McElveen decided to run for Board of Supervisors chairman instead of seeking another term on the school board in part because he hopes to advocate for more county funding for a universal pre-kindergarten program, support services for English-as-a-second-language, immigrant, and special-education students, and other needs related to education but outside the school board’s control.
“There are so many groups that whose issues are not being adequately addressed,” McElveen said. “It’s not that the school system isn't prioritizing those issues, because we are, through needs-based funding. It’s just that the funding only goes so far.”

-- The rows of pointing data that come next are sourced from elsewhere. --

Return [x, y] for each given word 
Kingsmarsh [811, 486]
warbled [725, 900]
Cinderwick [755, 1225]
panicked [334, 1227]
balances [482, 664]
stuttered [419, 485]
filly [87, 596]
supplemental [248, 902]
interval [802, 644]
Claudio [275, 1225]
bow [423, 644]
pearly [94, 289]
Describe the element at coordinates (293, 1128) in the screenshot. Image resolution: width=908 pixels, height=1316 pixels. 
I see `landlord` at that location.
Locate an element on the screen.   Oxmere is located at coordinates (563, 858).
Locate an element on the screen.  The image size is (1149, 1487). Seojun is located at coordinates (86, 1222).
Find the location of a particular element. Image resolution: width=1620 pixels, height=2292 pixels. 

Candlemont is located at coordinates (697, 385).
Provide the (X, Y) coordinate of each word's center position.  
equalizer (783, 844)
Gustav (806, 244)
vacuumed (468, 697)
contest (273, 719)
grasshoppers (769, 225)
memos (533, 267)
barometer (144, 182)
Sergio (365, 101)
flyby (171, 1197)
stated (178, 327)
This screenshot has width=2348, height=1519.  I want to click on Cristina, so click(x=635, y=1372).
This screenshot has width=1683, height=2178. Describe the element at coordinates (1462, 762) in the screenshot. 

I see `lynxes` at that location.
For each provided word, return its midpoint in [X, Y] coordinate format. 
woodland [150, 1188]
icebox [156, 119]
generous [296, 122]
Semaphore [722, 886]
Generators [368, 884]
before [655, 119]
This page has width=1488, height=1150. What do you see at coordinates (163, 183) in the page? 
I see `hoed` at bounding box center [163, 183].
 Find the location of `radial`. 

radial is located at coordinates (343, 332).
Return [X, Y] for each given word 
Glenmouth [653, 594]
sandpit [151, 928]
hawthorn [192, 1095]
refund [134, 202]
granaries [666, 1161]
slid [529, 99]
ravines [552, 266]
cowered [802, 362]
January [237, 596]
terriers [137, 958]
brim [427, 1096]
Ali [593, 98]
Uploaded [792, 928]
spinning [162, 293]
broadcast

However, the top priority in McElveen’s mind is climate change.
A supporter of the proposed Virginia Green New Deal, McElveen believes Fairfax County needs to convert to entirely renewable energy sources by 2050, and he has supported the school board’s recent efforts to bring solar energy to local schools.
The school board approved a pilot program to add solar panels on three FCPS buildings on Jan. 24, and 159 school buildings are expected to be included on a request for proposals that will be submitted by Fairfax County as it seeks power purchase agreement bids, according to The Blue View.
McElveen says that, if elected as chairman of the Board of Supervisors, he would continue the county’s ongoing environmental sustainability efforts, including an Office of Environment and Energy funded by the county’s adopted FY 2020 budget and the Joint Environmental Task Force created in April by supervisors and school board.
“I think the JET is off to a good start, and I'm looking forward to seeing their climate and energy plans,” McElveen said. “I think we have to invest more in personnel at the county and the school level in that field.”